Le dessin de couverture permet au lecteur potentiel de déjà imaginer le contenu de ce petit livre d'aventures exotiques : une jeune fille apeurée et ligotée face à un homme armé d'un harpon qui la regarde d'un œil mauvais. D'un seul, puisque sur l'autre il porte un bandeau noir. En arrière plan, un Canaque et un palmier s'élançant à l'assaut d'un ciel uniformément bleu... Au premier plan un requin s'ébrouant dans des eaux verdâtres.
Petite erreur du dessinateur puisque l'auteur décrit ainsi le paysage : Il faisait un temps superbe, et le soleil inondait la campagne. Le panorama des îles apparaissait féérique. La mer était couleur d'encre à stylo.
Nonobstant cette entrée en matière, plongeons-nous maintenant dans le texte proprement dit.
Jean Ferrier, riche planteur de canne à sucre dans l'île principale de l'archipel des Marquises, organise une réception. Alors qu'il se repose, seul, dans un salon, sa fille Christine entre en compagnie d'un jeune homme, Maurice Louvois, issu d'une famille modeste mais honnête.

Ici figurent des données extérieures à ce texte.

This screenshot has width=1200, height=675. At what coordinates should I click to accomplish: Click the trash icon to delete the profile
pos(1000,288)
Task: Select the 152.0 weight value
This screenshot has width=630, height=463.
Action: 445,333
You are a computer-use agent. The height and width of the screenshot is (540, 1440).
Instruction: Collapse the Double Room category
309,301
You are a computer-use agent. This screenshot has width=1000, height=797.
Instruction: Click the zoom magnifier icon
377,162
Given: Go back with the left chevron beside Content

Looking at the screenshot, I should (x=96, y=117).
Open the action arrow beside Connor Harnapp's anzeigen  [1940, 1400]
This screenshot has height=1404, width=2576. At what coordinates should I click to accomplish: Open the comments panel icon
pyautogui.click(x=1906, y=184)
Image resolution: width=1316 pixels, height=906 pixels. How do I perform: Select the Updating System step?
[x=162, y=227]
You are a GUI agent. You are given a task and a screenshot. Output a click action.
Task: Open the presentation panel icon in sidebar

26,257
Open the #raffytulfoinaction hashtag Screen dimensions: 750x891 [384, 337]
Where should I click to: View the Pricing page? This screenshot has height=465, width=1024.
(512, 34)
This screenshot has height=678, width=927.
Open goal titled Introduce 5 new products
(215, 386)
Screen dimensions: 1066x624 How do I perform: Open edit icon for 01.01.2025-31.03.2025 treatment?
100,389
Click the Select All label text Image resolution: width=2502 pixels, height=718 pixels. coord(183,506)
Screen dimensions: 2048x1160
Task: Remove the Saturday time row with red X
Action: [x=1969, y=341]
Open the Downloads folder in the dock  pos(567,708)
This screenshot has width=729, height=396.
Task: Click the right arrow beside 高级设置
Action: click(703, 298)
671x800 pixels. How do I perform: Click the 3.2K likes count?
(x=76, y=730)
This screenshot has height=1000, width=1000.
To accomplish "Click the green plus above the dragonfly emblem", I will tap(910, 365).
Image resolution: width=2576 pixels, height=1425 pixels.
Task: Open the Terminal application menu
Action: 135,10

Elle désire montrer à son soupirant un harpon de nacre que lui a offert un Canaque qu'elle a sauvé de la noyade quelque temps auparavant. C'est à ce moment qu'un serviteur remet au planteur un message réclamant le précieux objet et signé Les Requins de l'Archipel.
Il s'agit d'une dangereuse bande de malfaiteurs qui a également menacé la société de pêcheries côtières dans laquelle travaille le père de Maurice. Chargé de surveiller le lieu de pêche, Louvois père est enlevé. Jean Ferrier place un leurre à l'endroit indiqué sur le message mais Christine, désobéissant à son père, pense pouvoir surprendre les gredins. Elle est enlevée elle aussi par Gilbert-le-borgne et deux Canaques. Entravée, elle est conduite sur l'Atoll Maudit. Ferrier et Maurice se lancent à la recherche de la jeune fille, délivrent le père du jeune homme, et se rendent à l'Atoll Maudit sur lequel plane une sombre légende, celle du Poisson-Dieu. L'histoire se termine bien, évidemment, dans les embrassades, avec en prime un trésor, grâce aux bons offices du harpon qui, telle l'épée de Durandal fendant les rochers en deux, sert de sésame.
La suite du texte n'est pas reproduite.